Material for this task Block Start
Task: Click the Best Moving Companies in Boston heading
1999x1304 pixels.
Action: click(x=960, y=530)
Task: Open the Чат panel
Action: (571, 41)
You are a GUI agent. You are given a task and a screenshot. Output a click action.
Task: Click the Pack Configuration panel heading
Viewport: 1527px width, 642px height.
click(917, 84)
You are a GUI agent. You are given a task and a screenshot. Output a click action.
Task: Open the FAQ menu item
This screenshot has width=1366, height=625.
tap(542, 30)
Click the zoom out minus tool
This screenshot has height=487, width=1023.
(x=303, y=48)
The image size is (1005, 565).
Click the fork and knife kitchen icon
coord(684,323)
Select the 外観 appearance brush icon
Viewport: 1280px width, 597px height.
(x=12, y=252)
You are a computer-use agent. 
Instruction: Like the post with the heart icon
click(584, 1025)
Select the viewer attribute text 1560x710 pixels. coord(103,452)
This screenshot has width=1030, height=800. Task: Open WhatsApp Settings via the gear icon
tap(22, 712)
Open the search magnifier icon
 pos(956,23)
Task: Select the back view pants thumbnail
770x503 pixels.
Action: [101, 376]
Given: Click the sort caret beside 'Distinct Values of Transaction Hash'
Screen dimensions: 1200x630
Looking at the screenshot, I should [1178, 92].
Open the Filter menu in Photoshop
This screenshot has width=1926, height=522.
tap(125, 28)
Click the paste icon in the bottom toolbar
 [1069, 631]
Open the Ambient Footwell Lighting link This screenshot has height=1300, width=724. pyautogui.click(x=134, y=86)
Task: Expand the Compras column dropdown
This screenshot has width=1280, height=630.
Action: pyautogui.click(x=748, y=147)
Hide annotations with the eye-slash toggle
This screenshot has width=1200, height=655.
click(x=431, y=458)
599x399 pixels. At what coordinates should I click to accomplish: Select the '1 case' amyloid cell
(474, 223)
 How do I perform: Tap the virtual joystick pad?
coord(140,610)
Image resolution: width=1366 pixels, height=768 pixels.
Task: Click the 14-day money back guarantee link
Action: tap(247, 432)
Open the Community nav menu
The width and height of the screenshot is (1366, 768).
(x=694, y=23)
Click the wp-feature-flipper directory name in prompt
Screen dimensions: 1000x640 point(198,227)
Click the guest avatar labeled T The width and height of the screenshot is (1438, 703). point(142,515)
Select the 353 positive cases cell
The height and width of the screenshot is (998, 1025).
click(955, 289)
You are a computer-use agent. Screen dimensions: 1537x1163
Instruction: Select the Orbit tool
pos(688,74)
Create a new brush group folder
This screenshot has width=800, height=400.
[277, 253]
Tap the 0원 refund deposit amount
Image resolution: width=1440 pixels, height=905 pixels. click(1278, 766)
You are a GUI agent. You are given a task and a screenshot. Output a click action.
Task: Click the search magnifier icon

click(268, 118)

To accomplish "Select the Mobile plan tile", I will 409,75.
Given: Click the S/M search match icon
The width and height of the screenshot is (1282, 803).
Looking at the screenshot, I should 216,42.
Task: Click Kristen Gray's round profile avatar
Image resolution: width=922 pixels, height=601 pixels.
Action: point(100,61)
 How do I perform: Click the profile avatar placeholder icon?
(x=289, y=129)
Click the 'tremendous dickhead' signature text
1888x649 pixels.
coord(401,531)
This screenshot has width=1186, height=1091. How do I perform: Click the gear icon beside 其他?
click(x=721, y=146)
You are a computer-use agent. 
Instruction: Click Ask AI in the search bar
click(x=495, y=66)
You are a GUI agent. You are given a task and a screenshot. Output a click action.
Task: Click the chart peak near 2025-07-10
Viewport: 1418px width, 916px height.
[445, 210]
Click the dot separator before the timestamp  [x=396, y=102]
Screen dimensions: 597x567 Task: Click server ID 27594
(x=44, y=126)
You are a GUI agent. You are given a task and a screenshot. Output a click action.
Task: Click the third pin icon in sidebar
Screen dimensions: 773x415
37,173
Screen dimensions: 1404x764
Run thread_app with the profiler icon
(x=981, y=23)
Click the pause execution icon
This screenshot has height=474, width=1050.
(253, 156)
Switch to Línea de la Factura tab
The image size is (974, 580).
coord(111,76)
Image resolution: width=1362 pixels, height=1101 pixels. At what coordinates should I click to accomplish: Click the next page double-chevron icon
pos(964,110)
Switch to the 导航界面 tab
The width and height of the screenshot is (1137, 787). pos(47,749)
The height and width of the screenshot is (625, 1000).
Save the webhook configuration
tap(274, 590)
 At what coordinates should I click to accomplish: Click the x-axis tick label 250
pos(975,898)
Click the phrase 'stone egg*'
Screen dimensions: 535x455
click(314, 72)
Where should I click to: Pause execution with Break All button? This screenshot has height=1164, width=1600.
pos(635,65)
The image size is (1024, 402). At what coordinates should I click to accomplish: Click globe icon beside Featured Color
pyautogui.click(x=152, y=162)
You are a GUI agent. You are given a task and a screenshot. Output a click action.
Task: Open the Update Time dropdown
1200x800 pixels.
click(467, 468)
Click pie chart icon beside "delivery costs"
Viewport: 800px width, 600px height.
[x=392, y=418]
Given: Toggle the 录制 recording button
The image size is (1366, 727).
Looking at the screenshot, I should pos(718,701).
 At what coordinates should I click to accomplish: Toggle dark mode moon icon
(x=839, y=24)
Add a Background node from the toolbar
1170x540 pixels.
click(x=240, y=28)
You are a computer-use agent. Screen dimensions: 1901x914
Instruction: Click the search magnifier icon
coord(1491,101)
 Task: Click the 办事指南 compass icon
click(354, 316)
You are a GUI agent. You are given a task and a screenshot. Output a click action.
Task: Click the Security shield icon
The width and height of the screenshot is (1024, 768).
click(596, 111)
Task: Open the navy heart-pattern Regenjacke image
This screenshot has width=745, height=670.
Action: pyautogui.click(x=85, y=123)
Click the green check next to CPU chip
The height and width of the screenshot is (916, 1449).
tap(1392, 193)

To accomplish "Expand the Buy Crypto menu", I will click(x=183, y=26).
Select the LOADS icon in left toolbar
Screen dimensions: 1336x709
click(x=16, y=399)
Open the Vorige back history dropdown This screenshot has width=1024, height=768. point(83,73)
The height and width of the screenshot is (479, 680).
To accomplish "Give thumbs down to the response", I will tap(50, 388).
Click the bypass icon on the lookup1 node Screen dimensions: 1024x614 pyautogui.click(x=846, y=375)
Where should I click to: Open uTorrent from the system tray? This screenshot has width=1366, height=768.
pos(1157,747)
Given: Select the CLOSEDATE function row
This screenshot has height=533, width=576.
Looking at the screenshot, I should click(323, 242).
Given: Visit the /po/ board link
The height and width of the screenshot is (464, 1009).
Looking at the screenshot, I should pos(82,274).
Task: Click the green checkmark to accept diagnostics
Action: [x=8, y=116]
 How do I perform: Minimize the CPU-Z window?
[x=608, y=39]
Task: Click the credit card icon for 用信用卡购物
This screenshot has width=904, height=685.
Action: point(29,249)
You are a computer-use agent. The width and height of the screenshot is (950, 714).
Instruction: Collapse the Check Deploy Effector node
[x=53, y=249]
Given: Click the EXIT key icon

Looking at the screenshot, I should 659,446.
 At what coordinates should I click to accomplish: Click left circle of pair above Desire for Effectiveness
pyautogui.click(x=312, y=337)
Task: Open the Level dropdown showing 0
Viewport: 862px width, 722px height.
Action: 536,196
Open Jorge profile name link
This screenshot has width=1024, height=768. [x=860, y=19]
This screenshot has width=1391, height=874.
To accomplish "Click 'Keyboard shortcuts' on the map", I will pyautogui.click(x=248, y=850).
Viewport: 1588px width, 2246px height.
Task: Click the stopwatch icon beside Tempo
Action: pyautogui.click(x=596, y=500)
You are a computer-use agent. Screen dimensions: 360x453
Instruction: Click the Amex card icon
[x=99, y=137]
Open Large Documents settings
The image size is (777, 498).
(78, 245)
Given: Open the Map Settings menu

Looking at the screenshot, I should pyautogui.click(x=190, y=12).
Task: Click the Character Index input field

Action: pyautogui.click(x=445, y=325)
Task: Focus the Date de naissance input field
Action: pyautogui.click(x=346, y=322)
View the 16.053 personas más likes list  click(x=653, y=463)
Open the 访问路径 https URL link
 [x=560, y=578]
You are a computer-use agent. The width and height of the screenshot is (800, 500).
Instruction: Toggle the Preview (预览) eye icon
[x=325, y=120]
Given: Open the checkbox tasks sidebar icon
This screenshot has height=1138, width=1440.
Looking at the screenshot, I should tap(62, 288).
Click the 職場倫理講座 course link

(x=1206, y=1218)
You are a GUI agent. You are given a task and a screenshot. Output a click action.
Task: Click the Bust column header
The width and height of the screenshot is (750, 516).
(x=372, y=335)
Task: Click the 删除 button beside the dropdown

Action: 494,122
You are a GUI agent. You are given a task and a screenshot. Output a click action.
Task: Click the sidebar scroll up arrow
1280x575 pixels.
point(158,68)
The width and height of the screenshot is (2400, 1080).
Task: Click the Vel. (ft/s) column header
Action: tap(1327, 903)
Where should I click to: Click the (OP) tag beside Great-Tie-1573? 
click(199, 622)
Material for this task Block End
> Task instructions: Please give back exactly the lines of the listing above that run from the one containing "1200x800 pixels." through the one containing "Task: Click the Security shield icon", and only those.

> Answer to this exercise:
1200x800 pixels.
click(467, 468)
Click pie chart icon beside "delivery costs"
Viewport: 800px width, 600px height.
[x=392, y=418]
Given: Toggle the 录制 recording button
The image size is (1366, 727).
Looking at the screenshot, I should pos(718,701).
 At what coordinates should I click to accomplish: Toggle dark mode moon icon
(x=839, y=24)
Add a Background node from the toolbar
1170x540 pixels.
click(x=240, y=28)
You are a computer-use agent. Screen dimensions: 1901x914
Instruction: Click the search magnifier icon
coord(1491,101)
 Task: Click the 办事指南 compass icon
click(354, 316)
You are a GUI agent. You are given a task and a screenshot. Output a click action.
Task: Click the Security shield icon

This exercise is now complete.